In April 1977, Bill Bartlett said the Dover Demon’s eyes were orange. When seen a few hours later, Abby Brabham said the Dover Demon’s eyes were green.
Orange raccoon with orange eyes: In February 2008, Kevin Blackford of rural Bloomfield watches over the orange raccoon with orange eyes that had been eating his cat’s food off his front porch. The raccoon was trapped by Craig Reel of Worthington who made arrangements to set the unusual raccoon free in the woods far from Blackford’s porch.
Blond raccoon with green eyes: In March 2008, new photos of the [same!? or similar?] raccoon show it has green eyes.
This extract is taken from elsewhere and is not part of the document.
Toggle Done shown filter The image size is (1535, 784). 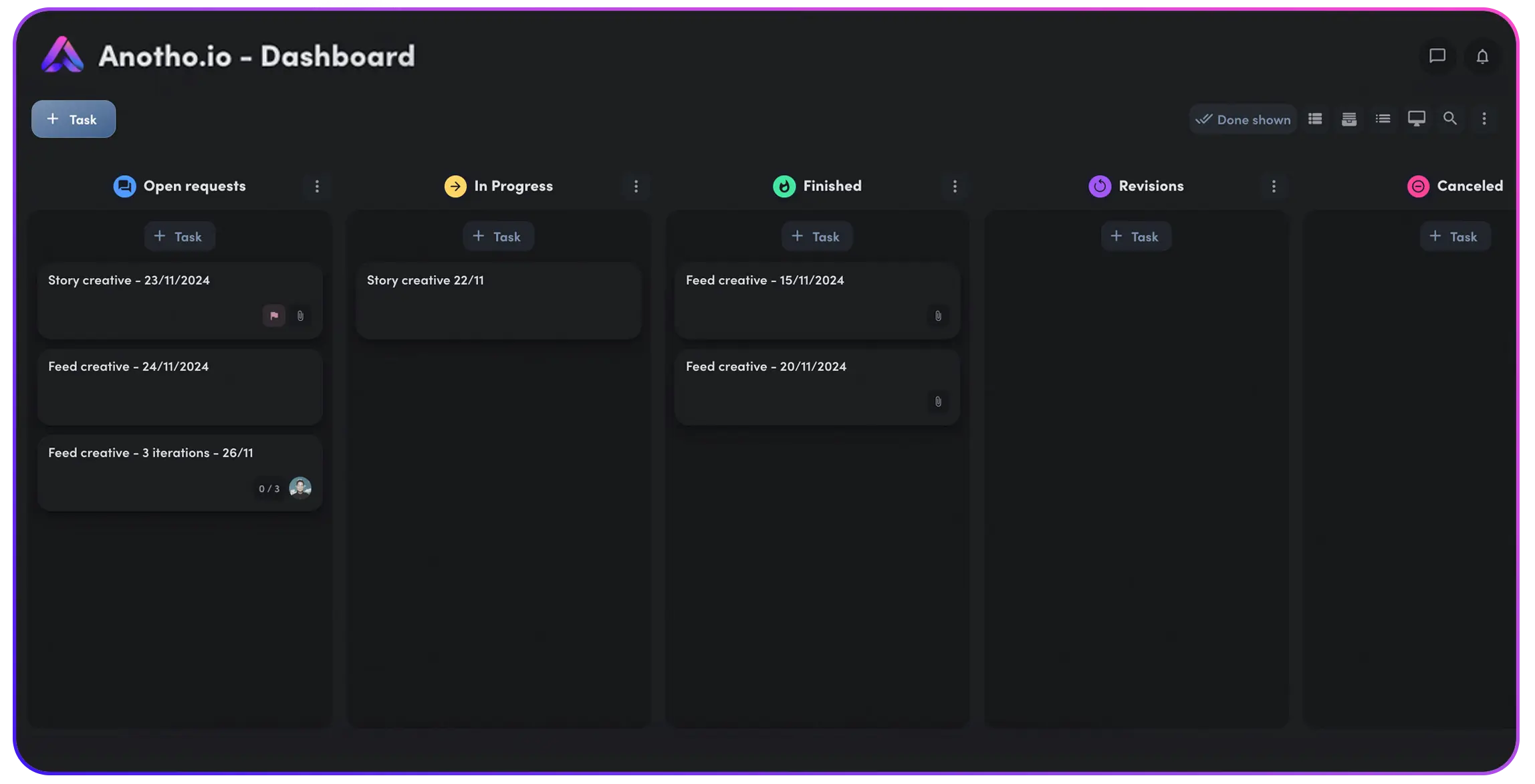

The animal is golden blond in color and doesn’t have any of the normal raccoon markings on its body. The raccoon also has neon green colored eyes.
Eric Nagy, a Linton-Stockton Junior High seventh grader, poses with the caged unique raccoon he trapped west of Linton, Greene County, Indiana, in March 2008.
Seeing is believing in case of orange raccoon
Friday, February 22, 2008
By Anna Rochelle, Staff WriterNobody believed Kevin Blackford when he said an orange raccoon had been eating his cat’s food.
Blackford lives northeast of Bloomfield on Cold Springs Road in an area where unwanted cats are frequently dumped.
“My wife and I took in one of the stray cats that was dropped off, so we leave cat food out on our front porch. Then something else kept eating all of the cat food,” said Blackford.
On the lookout for the cat food thief, Blackford finally spotted the culprit.
“At first glance, I thought it was a big red tomcat, but when I stepped out on the porch, it turned around — it was no tomcat. It was an orange raccoon!” said Blackford.
When Blackford told Craig Reel and the guys over at Reel & Sons Feed Store in Worthington, they all shook their heads at his tall tale. But Blackford insisted he had seen an orange raccoon. He even said it had orange eyes.“Nobody believed me,” said Blackford.
Reel, who has a frequent problem with raccoons trying to get into his building to eat grain, decided to set one of his traps on Blackford’s porch.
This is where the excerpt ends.